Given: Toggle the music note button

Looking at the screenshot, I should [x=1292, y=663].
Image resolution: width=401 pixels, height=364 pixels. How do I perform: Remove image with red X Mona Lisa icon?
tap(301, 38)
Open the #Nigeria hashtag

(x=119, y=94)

> _EXERCISE GOAL_
Set the listing above down again exactly.

> _EXERCISE ANSWER_
Given: Toggle the music note button

Looking at the screenshot, I should [x=1292, y=663].
Image resolution: width=401 pixels, height=364 pixels. How do I perform: Remove image with red X Mona Lisa icon?
tap(301, 38)
Open the #Nigeria hashtag

(x=119, y=94)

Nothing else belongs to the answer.